Y a esa edad, en el verano de mil novecientos ochenta, por los días de San Juan, se iluminó el alumbrado público de mi pueblo. La electricidad se iría instalando poco a poco en las viviendas, hasta que por Navidad ya eran muy poquitas las casas que no tenían luz.
Franco ya estaba bien muerto. Y los chicos de los charcos no quisimos ser “Caudillos por la Gracia de Dios”. Luego la cabeza en las monedas cambió por la de Juan Carlos I, Rey de España.

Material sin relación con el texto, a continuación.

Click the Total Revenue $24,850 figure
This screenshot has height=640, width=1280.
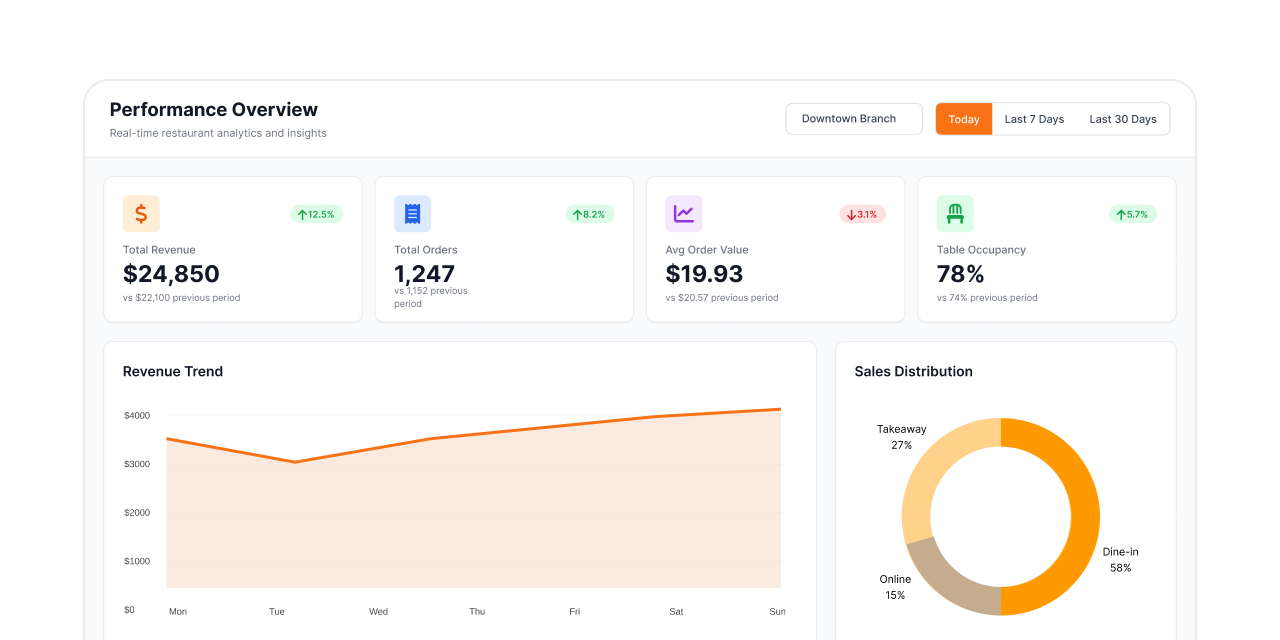tap(170, 273)
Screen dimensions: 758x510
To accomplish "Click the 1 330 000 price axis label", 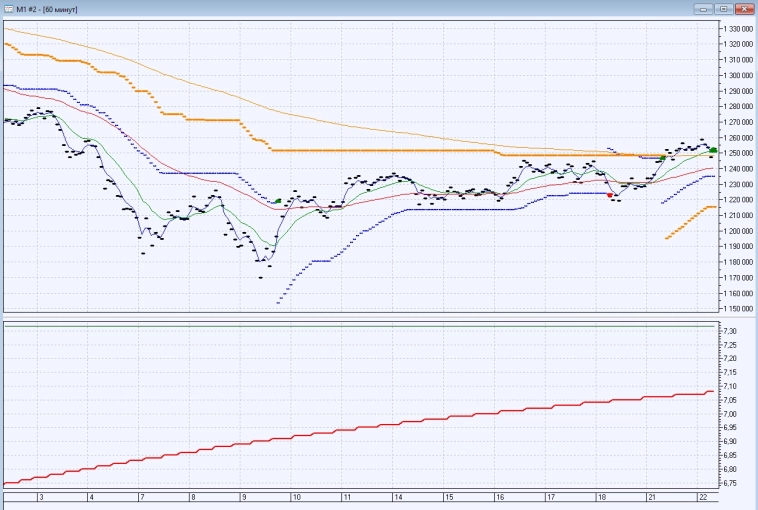I will coord(736,28).
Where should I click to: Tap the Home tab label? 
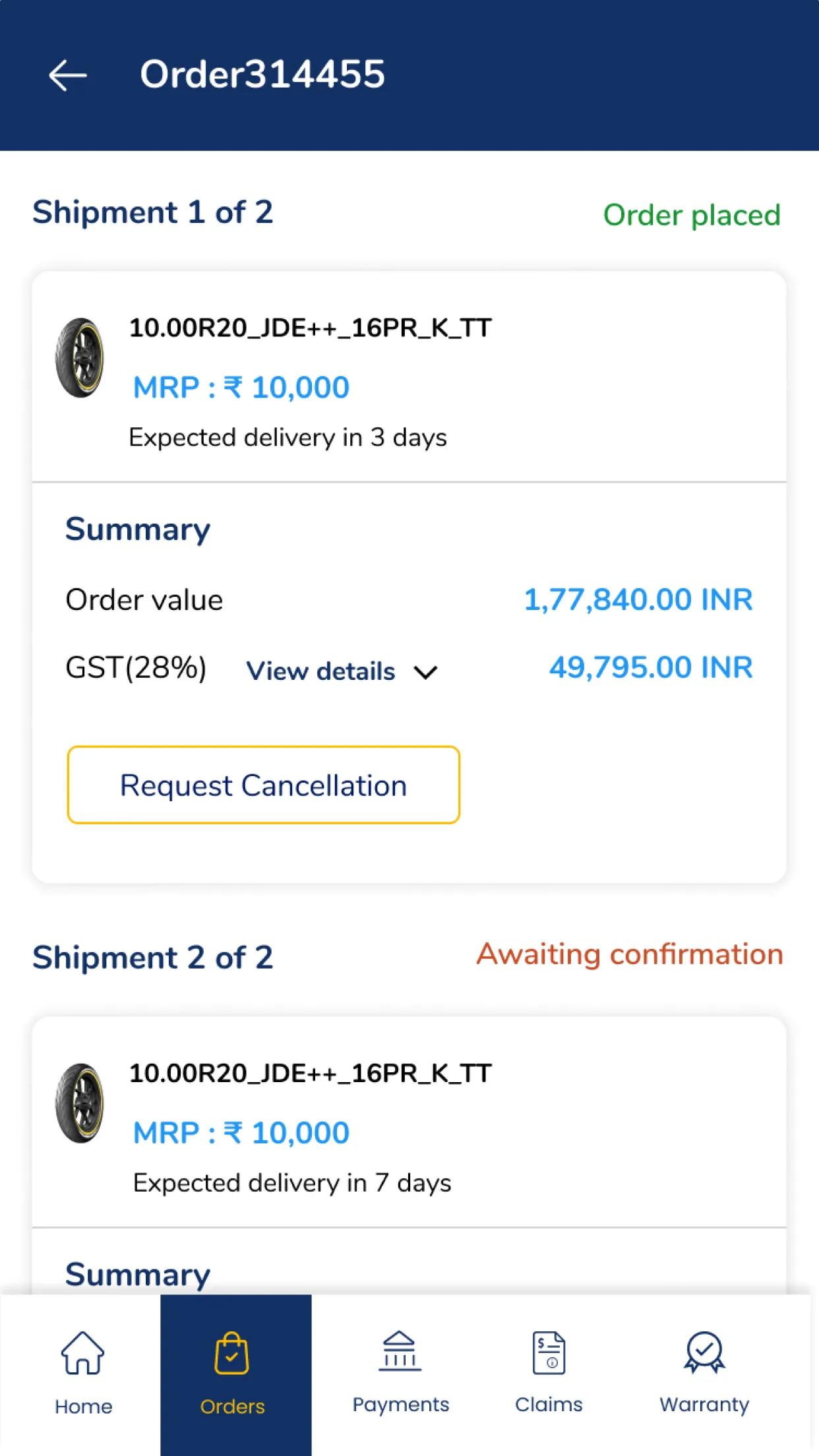pyautogui.click(x=83, y=1407)
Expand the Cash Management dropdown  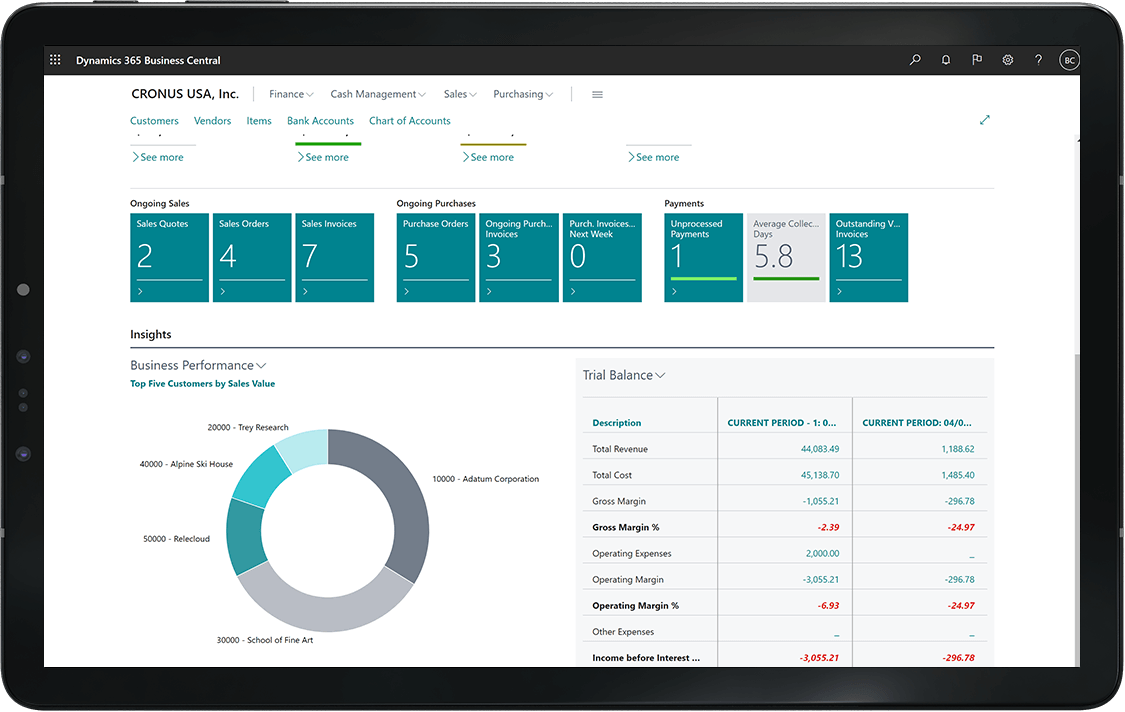(378, 94)
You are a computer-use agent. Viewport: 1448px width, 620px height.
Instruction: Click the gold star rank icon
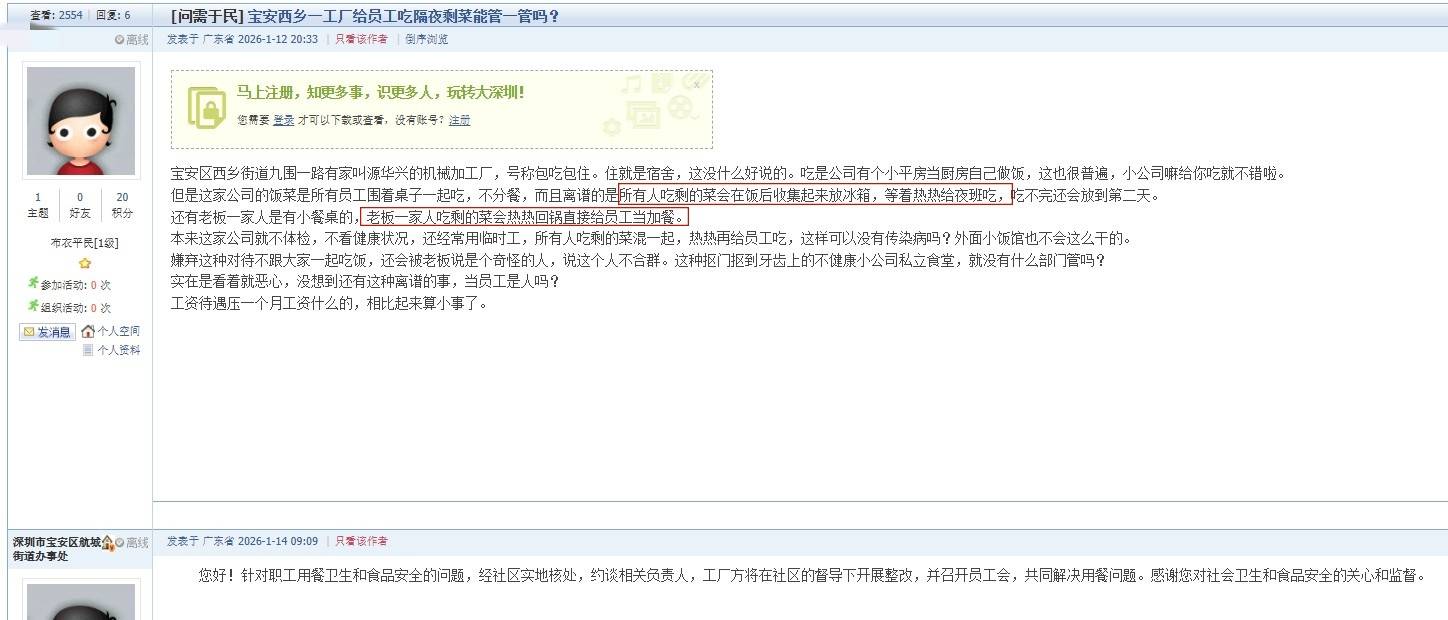click(x=85, y=263)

Con los años y ya en plan chuscante, algunos decían que faltaban en esos nuevos dineros las palabras “por la Gracia de Franco”. Anécdotas.
Y Franco estuvo muerto desde noviembre de 1975 hasta marzo de 2004. Lo resucitó interesadamente, por un regocijo revanchista injustificable, un tal Zapatero y lo extrajo del agujero para darle un poco de aire con paseo aéreo incluido, para evitar posibles homenajes nostálgicos terrestres, el obsesionado necrófilo profanatumbas Pedro Sánchez. Ahora en su honor, y para que lo conozcan mejor las generaciones actuales, durante el próximo 2025 estarán invocando su memoria con actos de reproche y críticas negativas a quien no existe y le es imposible defenderse.
Puede que también descubran por su cuenta y riesgo las obras y casi milagros de una gestión positiva, que de todo hubo, y tratando de hacer una nueva campaña de desprestigio, lo que suceda sea todo lo contrario, y a la juventud de hoy le dé por reivindicar la figura del Caudillo que durante casi cuarenta años mantuvo a España a salvo del infame comunismo y de las mentiras, traiciones y corruptelas socialistas.
Al final, nuestra inocente infancia de creencia en casi todo, nos va a resultar una realidad palpable por culpa de estos actuales ignorantes que malgestionándolo todo, nos siguen mostrando que Franco no se muere nunca.
En fin, que puede que su muerte definitiva sea cuando mueran Sánchez y Zapatero, y los tres sean olvidados a un tiempo. Se desea ya de una jodida vez ese entierro de la desmemoria y las mentiras del cansino recurso contra Franco, allá todos ellos con esa enfermiza obsesión, que cual Cid, les sigue ganando las batallas cincuenta años después de muerto.